The piece carries clear references to Andean weaving, and the work in the second part of the show also touches on nature and craft. Arranged on a wide shelf -- Ms. Vicuna refers to it as the Poet's Table -- is a handful of tiny sculptural assemblages made from found materials: twigs, bits of shell, bone and yarn, the stub of a pencil. Fragments balance one on top of another in combinations that look both deliberate and accidental. A slight, wrong move, it seems, could upset their chancy balance.
Ms. Vicuna's studied, unglamorous reticence will not be to all tastes; the wool net in particular has a low visual wattage.
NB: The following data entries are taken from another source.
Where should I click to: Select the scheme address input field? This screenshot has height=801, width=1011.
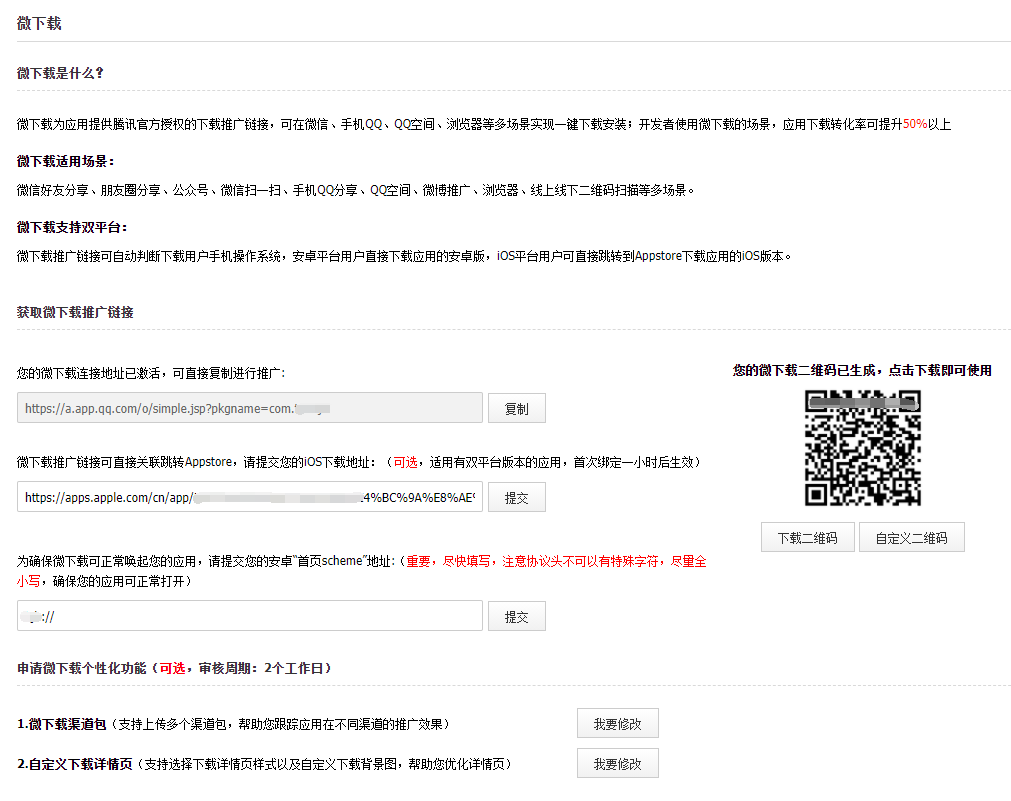point(250,615)
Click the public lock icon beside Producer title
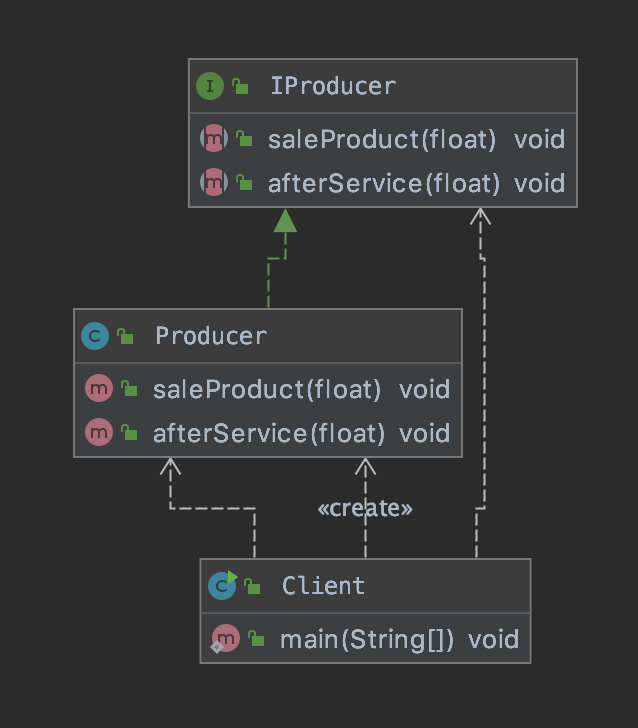The width and height of the screenshot is (638, 728). (x=126, y=336)
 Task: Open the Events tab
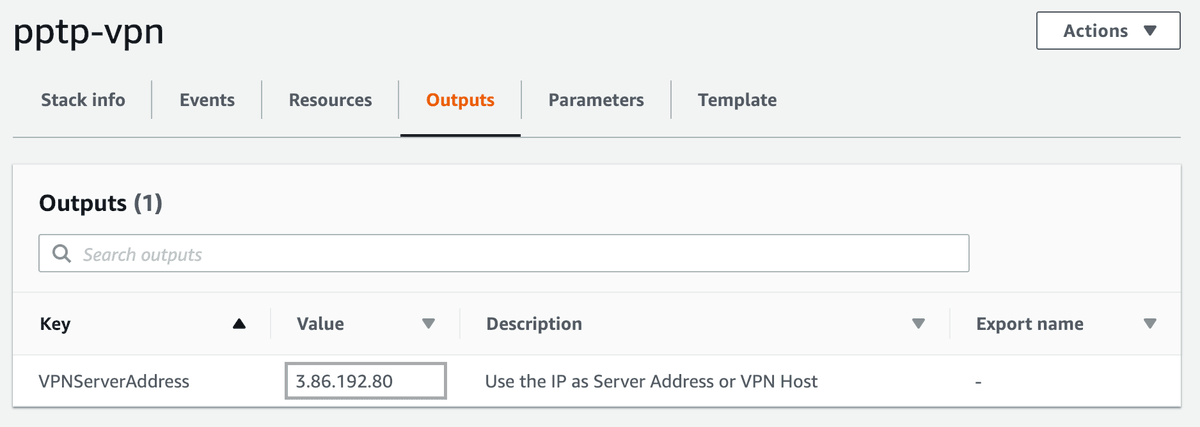pos(207,100)
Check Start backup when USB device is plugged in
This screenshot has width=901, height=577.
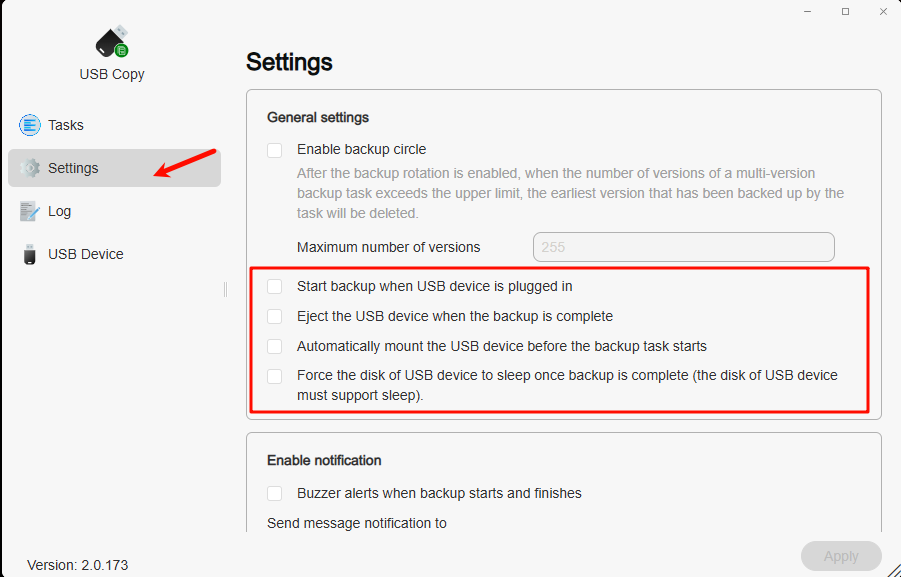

Her work is best considered in terms of performance or gesture, or a certain kind of poetry. A comparison to haiku might be apt: formally spare, conceptually abstract, providing a nudge in the direction of feelings and ideas rather than a wrapped-up statement. (Ms. Vicuna will be giving two or three impromptu and unannounced outdoor performances, involving language and music, in the neighorhood of Art in General within the next few weeks.)